Based on my experience testing dozens of bikes from all different brands, I would disagree with GG’s assertion that their bikes are a half to a full size larger than other brands. Instead, I think that their sizing is pretty true to size. Perhaps five years ago their sizes would have trended larger than other brands, but not now… not in 2017.

In the end, I think a size medium frame would have been more comfortable for me, although I was able to make a size small work for the duration of my testing. While I don’t think it had a negative impact on the performance of the bike during my test, I’m more concerned for the average consumer who might be buying this bike directly off the Guerrilla Gravity website. So, I got in touch with Will Montague of Guerrilla Gravity to get his take on this sizing issue:

In short, our sizing recommendations are based off of observed preferences of riders, as well as measured “butt-to-hand” distances commonly run by riders of a certain height, taking several brands into account. The listed height recommendations are just that: recommendations. No doubt, we’re aware that some riders have found the cockpit lengths to feel short, but those folks are outliers and that’s why we keep the recommendations listed as-is. For every two people we’ve had size up, we’ve had someone size down.

Sizing is a personal thing that can vary based on the rider’s unique dimensions, local terrain, riding style, and fit preferences. In general, for riders on the cusp of a size, we’ve found those that have a positive ape index, “wide open” terrain, and/or advanced bike handling skills prefer to size up. While those with a negative ape index, tighter local terrain, and/or prefer a more nimble setup prefer to size down.
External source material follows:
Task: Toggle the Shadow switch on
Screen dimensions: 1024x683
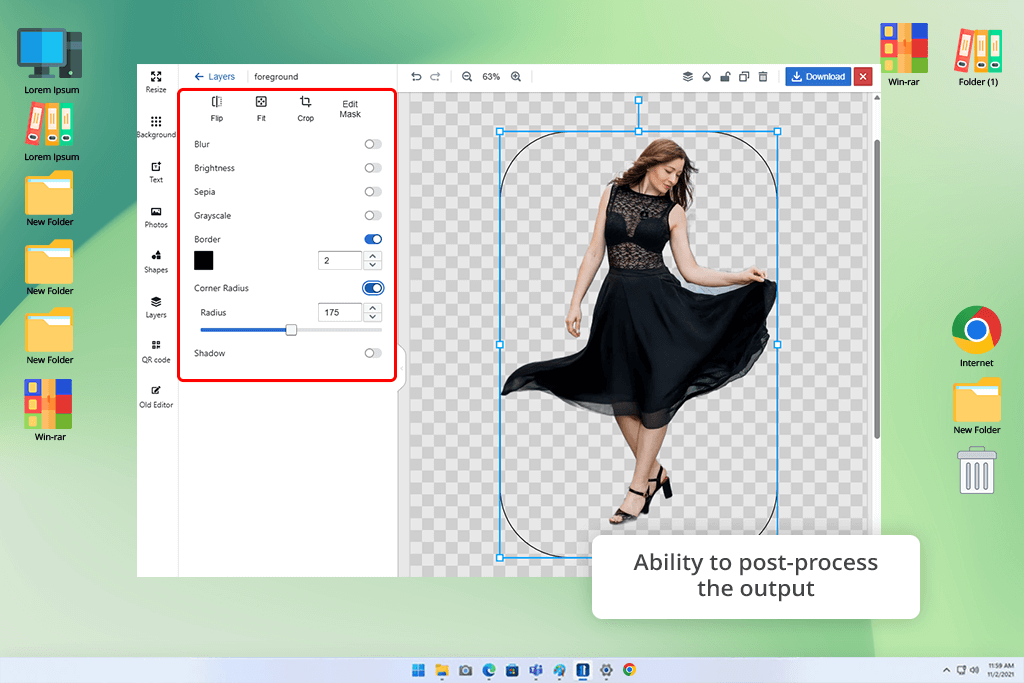Action: pos(373,353)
To help make the buying decision less stressful, we have our 30 day satisfaction guarantee in place for this reason. If a rider were to receive the bike and find that they would have preferred the larger size, they can return it for that size–to date we have been able to get the correct size sorted for riders all but one time, when we exchanged the frame for a larger size. If a rider is unsure which size to get, we encourage them to reach out and we’ll help them work through the decision process.
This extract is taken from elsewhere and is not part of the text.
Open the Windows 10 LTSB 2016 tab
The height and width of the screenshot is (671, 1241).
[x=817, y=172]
My Advice to the Consumer:

  1. Disregard the sizing chart and recommended heights on the Guerrilla Gravity website. Default to your normal bike size–don’t size down unless you have a really good reason to.
  2. Try before you buy–don’t buy without confirming that you like the way the size you’ve chosen fits you.
  3. If you do choose to buy sight unseen, work with a professional bike fitter that you trust immediately after receiving the bike to ensure that you can achieve your ideal bike fit.
  4. If the bike you ordered won’t work for you, take advantage of Guerrilla Gravity’s 30-day satisfaction guarantee to exchange it for the proper size.

Finish Line

I undoubtedly had a fun time pedaling the Shred Dogg all around Colorado, British Columbia, and Alberta, and there’s no denying that the shorter travel package offers up a precise, more playful ride than a bigger bike. Despite that reduced travel, it’s still stupid-fast both up and down the mountain. Features like the incredibly easy-to-adjust Freedom Linkage allow the rider to quickly fine tune the geometry for the trail features and terrain that they’re about to encounter.
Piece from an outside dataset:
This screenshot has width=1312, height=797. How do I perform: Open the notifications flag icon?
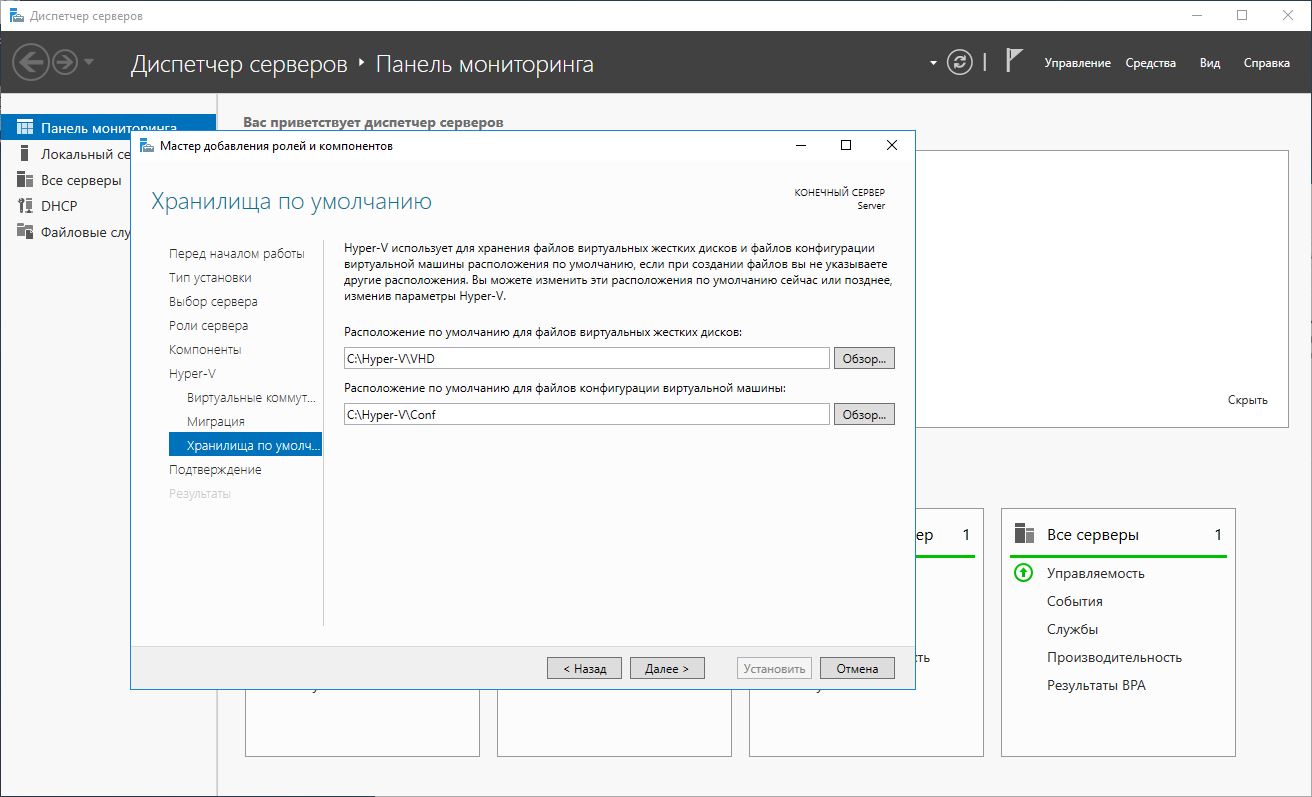[x=1013, y=62]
Despite all these plusses, the sizing issues are a bit of a downer. But the takeaway is the same as with every other mountain bike purchase: try before you buy. You just need to ensure you have the correct size frame for your needs, regardless of what anyone else may tell you you need.

Finally, there’s no getting around the price tag: $5,195 for an aluminum bike is pretty steep. But if you want to buy a frame that’s handmade in the USA–and in your home state, for millions of Coloradans–you’ll have to accept a higher price tag. It’s a fact of life. But for many riders, it’s a price that they’re more than willing to pay.

Thanks to Guerrilla Gravity for lending us the Shred Dogg for this review.